XenoBitch · 14/08/2023 21:54

Livelovebehappy · 14/08/2023 21:51

A lot of people with mental health issues like depression and anxiety need therapy rather than more money thrown at them.

Therapy does not always help. Plus, being broke and worrying about money just adds to the anxiety anyway.
And where is this magical therapy coming from? Are you aware of how long people are having to wait to even access basic CBT?

BingoBangoFingoFango · 14/08/2023 21:56

fullbloom87 · 14/08/2023 21:46

You need backing by consultants and doctors that you have high care needs involving washing, dressing cooking etc.
if you had the backing from then then you have a right to appeal. But you need to give literally pages and pages of medical evidence with doctors all agreeing that you are physically incapable of things.
They'll never just go by diagnosis alone, always about care needs.
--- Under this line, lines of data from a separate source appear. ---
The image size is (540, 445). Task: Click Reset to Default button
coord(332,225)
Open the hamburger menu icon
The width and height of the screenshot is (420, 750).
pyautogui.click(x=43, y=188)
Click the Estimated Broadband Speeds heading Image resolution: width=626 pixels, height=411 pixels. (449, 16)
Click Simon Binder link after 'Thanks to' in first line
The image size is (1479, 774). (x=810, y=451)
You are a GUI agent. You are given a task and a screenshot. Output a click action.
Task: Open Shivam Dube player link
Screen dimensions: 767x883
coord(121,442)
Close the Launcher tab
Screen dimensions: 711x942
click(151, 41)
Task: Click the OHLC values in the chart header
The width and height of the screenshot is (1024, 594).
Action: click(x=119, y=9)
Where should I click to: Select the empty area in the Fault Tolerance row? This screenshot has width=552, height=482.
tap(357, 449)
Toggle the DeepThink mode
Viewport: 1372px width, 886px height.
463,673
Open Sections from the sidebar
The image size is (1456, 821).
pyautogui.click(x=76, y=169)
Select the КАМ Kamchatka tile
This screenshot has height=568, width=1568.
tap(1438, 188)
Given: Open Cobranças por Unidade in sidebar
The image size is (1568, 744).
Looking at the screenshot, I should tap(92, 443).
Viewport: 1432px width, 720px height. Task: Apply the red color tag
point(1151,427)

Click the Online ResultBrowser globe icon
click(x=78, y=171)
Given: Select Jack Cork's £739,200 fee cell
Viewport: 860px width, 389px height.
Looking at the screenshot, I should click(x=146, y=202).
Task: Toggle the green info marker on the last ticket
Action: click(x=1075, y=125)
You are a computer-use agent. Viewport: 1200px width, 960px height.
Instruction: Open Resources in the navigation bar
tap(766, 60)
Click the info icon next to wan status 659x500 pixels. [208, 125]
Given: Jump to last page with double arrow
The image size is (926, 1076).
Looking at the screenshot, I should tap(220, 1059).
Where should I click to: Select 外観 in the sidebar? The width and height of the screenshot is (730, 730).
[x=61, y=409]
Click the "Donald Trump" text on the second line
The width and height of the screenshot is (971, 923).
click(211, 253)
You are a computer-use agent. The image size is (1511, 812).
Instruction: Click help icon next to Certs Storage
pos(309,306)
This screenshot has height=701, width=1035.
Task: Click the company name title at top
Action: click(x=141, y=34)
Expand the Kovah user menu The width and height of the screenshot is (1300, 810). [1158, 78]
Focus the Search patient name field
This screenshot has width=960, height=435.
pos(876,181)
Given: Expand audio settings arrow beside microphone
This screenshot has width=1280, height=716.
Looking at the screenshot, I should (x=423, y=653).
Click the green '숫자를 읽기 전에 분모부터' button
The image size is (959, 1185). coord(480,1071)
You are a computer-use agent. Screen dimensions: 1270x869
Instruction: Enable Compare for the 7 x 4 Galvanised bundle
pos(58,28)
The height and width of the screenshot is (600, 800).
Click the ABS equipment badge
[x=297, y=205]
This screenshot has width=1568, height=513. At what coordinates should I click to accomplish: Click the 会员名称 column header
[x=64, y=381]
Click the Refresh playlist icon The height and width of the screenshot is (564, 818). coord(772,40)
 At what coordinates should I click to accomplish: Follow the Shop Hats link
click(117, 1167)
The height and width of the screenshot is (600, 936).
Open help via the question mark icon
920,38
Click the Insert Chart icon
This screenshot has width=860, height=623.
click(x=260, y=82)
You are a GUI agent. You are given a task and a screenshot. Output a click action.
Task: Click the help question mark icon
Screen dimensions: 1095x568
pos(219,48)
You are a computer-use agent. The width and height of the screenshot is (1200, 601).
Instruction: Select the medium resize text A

Autism and mental health can be very subjective though so they really do need to also listen to the applicant and not dismiss what they say. Even with medical evidence, you get a lot of things like “I know you can’t do this thing but you can drive a manual car so I’ve decide you can” on the reports. It’s honestly bizarre and so demoralising and humiliating.

sparklelikeadiamond · 14/08/2023 21:57

NMW 37.5 hours a week is a salary of £20319. After tax, NI and auto enrolment pension that is £1419.02 take home pay per month or £17028.24 a year. Maybe that’s the starting point?

Would someone on that minimum wage salary be eligible for any benefits, rent help or things like free prescriptions, eye tests, dentist, social broadband? Or would those costs need to come out of the take home pay? Would someone with disabilities? Support to meet costs directly relating to one’s disabilities would be fair to add on top, of course.

sparklelikeadiamond · 14/08/2023 21:58

And if that NMW take home amount isn’t enough then the NMW needs to go up.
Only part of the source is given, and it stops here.